= Information given =
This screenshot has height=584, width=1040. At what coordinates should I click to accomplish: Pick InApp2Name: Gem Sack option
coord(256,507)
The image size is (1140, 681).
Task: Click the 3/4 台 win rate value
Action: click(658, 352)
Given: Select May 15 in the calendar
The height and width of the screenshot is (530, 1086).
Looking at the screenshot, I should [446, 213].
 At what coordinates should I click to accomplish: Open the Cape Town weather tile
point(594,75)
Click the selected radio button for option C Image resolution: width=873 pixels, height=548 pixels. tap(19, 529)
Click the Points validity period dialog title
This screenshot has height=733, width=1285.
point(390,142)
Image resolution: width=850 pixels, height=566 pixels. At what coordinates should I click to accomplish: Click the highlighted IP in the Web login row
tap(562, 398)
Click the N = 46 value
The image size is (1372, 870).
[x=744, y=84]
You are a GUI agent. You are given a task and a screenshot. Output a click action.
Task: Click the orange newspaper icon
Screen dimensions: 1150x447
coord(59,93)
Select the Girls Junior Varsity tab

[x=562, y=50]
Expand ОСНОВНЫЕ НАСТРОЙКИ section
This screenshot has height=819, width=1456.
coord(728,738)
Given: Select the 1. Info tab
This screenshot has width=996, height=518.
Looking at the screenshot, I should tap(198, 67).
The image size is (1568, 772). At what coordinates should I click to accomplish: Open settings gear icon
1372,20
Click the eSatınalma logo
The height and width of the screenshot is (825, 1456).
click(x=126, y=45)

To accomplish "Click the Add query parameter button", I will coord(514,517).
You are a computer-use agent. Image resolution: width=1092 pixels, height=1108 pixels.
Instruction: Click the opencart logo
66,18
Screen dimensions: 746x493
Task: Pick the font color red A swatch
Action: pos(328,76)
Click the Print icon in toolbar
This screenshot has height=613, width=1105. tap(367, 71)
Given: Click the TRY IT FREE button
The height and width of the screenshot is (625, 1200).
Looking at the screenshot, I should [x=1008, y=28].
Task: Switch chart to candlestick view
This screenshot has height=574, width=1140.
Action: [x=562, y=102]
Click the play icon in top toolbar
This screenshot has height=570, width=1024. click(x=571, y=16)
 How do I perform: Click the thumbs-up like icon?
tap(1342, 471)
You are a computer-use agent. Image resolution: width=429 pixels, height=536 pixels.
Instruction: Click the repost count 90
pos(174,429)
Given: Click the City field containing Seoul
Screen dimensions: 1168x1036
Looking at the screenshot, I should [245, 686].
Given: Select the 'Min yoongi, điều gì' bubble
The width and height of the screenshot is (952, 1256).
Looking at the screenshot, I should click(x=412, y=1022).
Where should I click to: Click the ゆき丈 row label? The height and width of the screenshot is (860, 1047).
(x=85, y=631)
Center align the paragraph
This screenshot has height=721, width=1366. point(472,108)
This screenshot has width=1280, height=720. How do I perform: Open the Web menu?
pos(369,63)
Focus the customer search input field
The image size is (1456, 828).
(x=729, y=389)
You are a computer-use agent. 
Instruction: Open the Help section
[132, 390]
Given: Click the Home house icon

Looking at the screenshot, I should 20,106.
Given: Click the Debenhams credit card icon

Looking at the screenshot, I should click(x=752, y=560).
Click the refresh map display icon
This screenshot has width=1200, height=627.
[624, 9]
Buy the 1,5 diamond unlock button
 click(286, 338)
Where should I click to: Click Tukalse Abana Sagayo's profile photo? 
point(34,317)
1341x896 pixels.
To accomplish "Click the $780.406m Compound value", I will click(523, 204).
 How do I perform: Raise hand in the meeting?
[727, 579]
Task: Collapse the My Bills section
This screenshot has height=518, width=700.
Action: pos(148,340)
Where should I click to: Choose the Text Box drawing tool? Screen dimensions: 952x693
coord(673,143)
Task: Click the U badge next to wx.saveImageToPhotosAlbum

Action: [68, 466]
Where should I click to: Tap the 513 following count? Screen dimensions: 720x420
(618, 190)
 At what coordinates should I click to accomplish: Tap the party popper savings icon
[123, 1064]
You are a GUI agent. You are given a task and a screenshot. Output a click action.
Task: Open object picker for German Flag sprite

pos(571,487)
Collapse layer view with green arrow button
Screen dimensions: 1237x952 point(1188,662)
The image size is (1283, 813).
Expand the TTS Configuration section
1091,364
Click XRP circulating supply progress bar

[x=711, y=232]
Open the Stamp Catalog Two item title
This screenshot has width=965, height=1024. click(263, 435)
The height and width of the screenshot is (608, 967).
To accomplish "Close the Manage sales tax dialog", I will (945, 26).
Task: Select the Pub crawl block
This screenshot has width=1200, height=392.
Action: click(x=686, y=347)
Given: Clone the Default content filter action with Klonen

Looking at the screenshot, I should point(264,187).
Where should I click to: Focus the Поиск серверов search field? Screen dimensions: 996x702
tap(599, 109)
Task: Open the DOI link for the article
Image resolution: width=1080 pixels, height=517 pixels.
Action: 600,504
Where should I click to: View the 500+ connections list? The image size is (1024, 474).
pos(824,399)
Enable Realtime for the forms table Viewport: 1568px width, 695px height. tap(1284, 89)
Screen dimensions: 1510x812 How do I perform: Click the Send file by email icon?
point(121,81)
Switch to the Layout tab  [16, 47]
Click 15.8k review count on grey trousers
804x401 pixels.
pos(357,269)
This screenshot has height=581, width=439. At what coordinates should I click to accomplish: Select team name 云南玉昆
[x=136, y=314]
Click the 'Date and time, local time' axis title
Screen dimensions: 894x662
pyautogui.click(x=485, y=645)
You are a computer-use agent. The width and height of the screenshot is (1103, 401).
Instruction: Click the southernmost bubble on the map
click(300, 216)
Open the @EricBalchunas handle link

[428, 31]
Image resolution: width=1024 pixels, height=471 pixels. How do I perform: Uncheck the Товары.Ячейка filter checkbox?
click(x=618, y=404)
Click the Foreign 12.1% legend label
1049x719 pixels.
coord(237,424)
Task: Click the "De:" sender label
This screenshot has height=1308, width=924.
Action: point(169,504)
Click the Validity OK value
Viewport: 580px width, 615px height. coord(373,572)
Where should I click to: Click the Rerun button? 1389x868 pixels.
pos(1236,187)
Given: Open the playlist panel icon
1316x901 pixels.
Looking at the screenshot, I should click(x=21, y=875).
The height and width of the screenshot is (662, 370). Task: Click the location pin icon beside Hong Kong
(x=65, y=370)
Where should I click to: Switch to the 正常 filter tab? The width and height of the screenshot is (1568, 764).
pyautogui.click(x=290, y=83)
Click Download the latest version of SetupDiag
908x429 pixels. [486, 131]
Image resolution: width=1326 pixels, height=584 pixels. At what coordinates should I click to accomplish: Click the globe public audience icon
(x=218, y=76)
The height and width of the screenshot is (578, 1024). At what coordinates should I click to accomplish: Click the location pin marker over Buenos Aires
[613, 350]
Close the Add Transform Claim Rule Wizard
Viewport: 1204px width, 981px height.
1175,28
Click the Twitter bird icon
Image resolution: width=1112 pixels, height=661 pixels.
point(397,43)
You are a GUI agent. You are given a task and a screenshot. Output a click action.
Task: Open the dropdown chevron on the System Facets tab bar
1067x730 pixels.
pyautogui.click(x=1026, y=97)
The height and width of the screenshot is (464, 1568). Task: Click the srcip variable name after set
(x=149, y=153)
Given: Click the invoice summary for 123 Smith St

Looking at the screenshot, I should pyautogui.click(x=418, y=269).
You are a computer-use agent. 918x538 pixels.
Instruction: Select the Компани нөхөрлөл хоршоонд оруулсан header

= Task statement =
Take the records above and return them exactly as written.

= Answer box =
This screenshot has height=584, width=1040. At what coordinates should I click to accomplish: Pick InApp2Name: Gem Sack option
coord(256,507)
The image size is (1140, 681).
Task: Click the 3/4 台 win rate value
Action: click(658, 352)
Given: Select May 15 in the calendar
The height and width of the screenshot is (530, 1086).
Looking at the screenshot, I should [446, 213].
 At what coordinates should I click to accomplish: Open the Cape Town weather tile
point(594,75)
Click the selected radio button for option C Image resolution: width=873 pixels, height=548 pixels. tap(19, 529)
Click the Points validity period dialog title
This screenshot has height=733, width=1285.
point(390,142)
Image resolution: width=850 pixels, height=566 pixels. At what coordinates should I click to accomplish: Click the highlighted IP in the Web login row
tap(562, 398)
Click the N = 46 value
The image size is (1372, 870).
[x=744, y=84]
You are a GUI agent. You are given a task and a screenshot. Output a click action.
Task: Click the orange newspaper icon
Screen dimensions: 1150x447
coord(59,93)
Select the Girls Junior Varsity tab

[x=562, y=50]
Expand ОСНОВНЫЕ НАСТРОЙКИ section
This screenshot has height=819, width=1456.
coord(728,738)
Given: Select the 1. Info tab
This screenshot has width=996, height=518.
Looking at the screenshot, I should tap(198, 67).
The image size is (1568, 772). At what coordinates should I click to accomplish: Open settings gear icon
1372,20
Click the eSatınalma logo
The height and width of the screenshot is (825, 1456).
click(x=126, y=45)

To accomplish "Click the Add query parameter button", I will coord(514,517).
You are a computer-use agent. Image resolution: width=1092 pixels, height=1108 pixels.
Instruction: Click the opencart logo
66,18
Screen dimensions: 746x493
Task: Pick the font color red A swatch
Action: pos(328,76)
Click the Print icon in toolbar
This screenshot has height=613, width=1105. tap(367, 71)
Given: Click the TRY IT FREE button
The height and width of the screenshot is (625, 1200).
Looking at the screenshot, I should [x=1008, y=28].
Task: Switch chart to candlestick view
This screenshot has height=574, width=1140.
Action: [x=562, y=102]
Click the play icon in top toolbar
This screenshot has height=570, width=1024. click(x=571, y=16)
 How do I perform: Click the thumbs-up like icon?
tap(1342, 471)
You are a computer-use agent. Image resolution: width=429 pixels, height=536 pixels.
Instruction: Click the repost count 90
pos(174,429)
Given: Click the City field containing Seoul
Screen dimensions: 1168x1036
Looking at the screenshot, I should [245, 686].
Given: Select the 'Min yoongi, điều gì' bubble
The width and height of the screenshot is (952, 1256).
Looking at the screenshot, I should click(x=412, y=1022).
Where should I click to: Click the ゆき丈 row label? The height and width of the screenshot is (860, 1047).
(x=85, y=631)
Center align the paragraph
This screenshot has height=721, width=1366. point(472,108)
This screenshot has width=1280, height=720. How do I perform: Open the Web menu?
pos(369,63)
Focus the customer search input field
The image size is (1456, 828).
(x=729, y=389)
You are a computer-use agent. 
Instruction: Open the Help section
[132, 390]
Given: Click the Home house icon

Looking at the screenshot, I should 20,106.
Given: Click the Debenhams credit card icon

Looking at the screenshot, I should click(x=752, y=560).
Click the refresh map display icon
This screenshot has width=1200, height=627.
[624, 9]
Buy the 1,5 diamond unlock button
 click(286, 338)
Where should I click to: Click Tukalse Abana Sagayo's profile photo? 
point(34,317)
1341x896 pixels.
To accomplish "Click the $780.406m Compound value", I will click(523, 204).
 How do I perform: Raise hand in the meeting?
[727, 579]
Task: Collapse the My Bills section
This screenshot has height=518, width=700.
Action: pos(148,340)
Where should I click to: Choose the Text Box drawing tool? Screen dimensions: 952x693
coord(673,143)
Task: Click the U badge next to wx.saveImageToPhotosAlbum

Action: [68, 466]
Where should I click to: Tap the 513 following count? Screen dimensions: 720x420
(618, 190)
 At what coordinates should I click to accomplish: Tap the party popper savings icon
[123, 1064]
You are a GUI agent. You are given a task and a screenshot. Output a click action.
Task: Open object picker for German Flag sprite

pos(571,487)
Collapse layer view with green arrow button
Screen dimensions: 1237x952 point(1188,662)
The image size is (1283, 813).
Expand the TTS Configuration section
1091,364
Click XRP circulating supply progress bar

[x=711, y=232]
Open the Stamp Catalog Two item title
This screenshot has width=965, height=1024. click(263, 435)
The height and width of the screenshot is (608, 967).
To accomplish "Close the Manage sales tax dialog", I will (945, 26).
Task: Select the Pub crawl block
This screenshot has width=1200, height=392.
Action: click(x=686, y=347)
Given: Clone the Default content filter action with Klonen

Looking at the screenshot, I should point(264,187).
Where should I click to: Focus the Поиск серверов search field? Screen dimensions: 996x702
tap(599, 109)
Task: Open the DOI link for the article
Image resolution: width=1080 pixels, height=517 pixels.
Action: 600,504
Where should I click to: View the 500+ connections list? The image size is (1024, 474).
pos(824,399)
Enable Realtime for the forms table Viewport: 1568px width, 695px height. tap(1284, 89)
Screen dimensions: 1510x812 How do I perform: Click the Send file by email icon?
point(121,81)
Switch to the Layout tab  [16, 47]
Click 15.8k review count on grey trousers
804x401 pixels.
pos(357,269)
This screenshot has height=581, width=439. At what coordinates should I click to accomplish: Select team name 云南玉昆
[x=136, y=314]
Click the 'Date and time, local time' axis title
Screen dimensions: 894x662
pyautogui.click(x=485, y=645)
You are a computer-use agent. The width and height of the screenshot is (1103, 401).
Instruction: Click the southernmost bubble on the map
click(300, 216)
Open the @EricBalchunas handle link

[428, 31]
Image resolution: width=1024 pixels, height=471 pixels. How do I perform: Uncheck the Товары.Ячейка filter checkbox?
click(x=618, y=404)
Click the Foreign 12.1% legend label
1049x719 pixels.
coord(237,424)
Task: Click the "De:" sender label
This screenshot has height=1308, width=924.
Action: point(169,504)
Click the Validity OK value
Viewport: 580px width, 615px height. coord(373,572)
Where should I click to: Click the Rerun button? 1389x868 pixels.
pos(1236,187)
Given: Open the playlist panel icon
1316x901 pixels.
Looking at the screenshot, I should click(x=21, y=875).
The height and width of the screenshot is (662, 370). Task: Click the location pin icon beside Hong Kong
(x=65, y=370)
Where should I click to: Switch to the 正常 filter tab? The width and height of the screenshot is (1568, 764).
pyautogui.click(x=290, y=83)
Click Download the latest version of SetupDiag
908x429 pixels. [486, 131]
Image resolution: width=1326 pixels, height=584 pixels. At what coordinates should I click to accomplish: Click the globe public audience icon
(x=218, y=76)
The height and width of the screenshot is (578, 1024). At what coordinates should I click to accomplish: Click the location pin marker over Buenos Aires
[613, 350]
Close the Add Transform Claim Rule Wizard
Viewport: 1204px width, 981px height.
1175,28
Click the Twitter bird icon
Image resolution: width=1112 pixels, height=661 pixels.
point(397,43)
You are a GUI agent. You are given a task and a screenshot. Output a click action.
Task: Open the dropdown chevron on the System Facets tab bar
1067x730 pixels.
pyautogui.click(x=1026, y=97)
The height and width of the screenshot is (464, 1568). Task: Click the srcip variable name after set
(x=149, y=153)
Given: Click the invoice summary for 123 Smith St

Looking at the screenshot, I should pyautogui.click(x=418, y=269).
You are a computer-use agent. 918x538 pixels.
Instruction: Select the Компани нөхөрлөл хоршоонд оруулсан header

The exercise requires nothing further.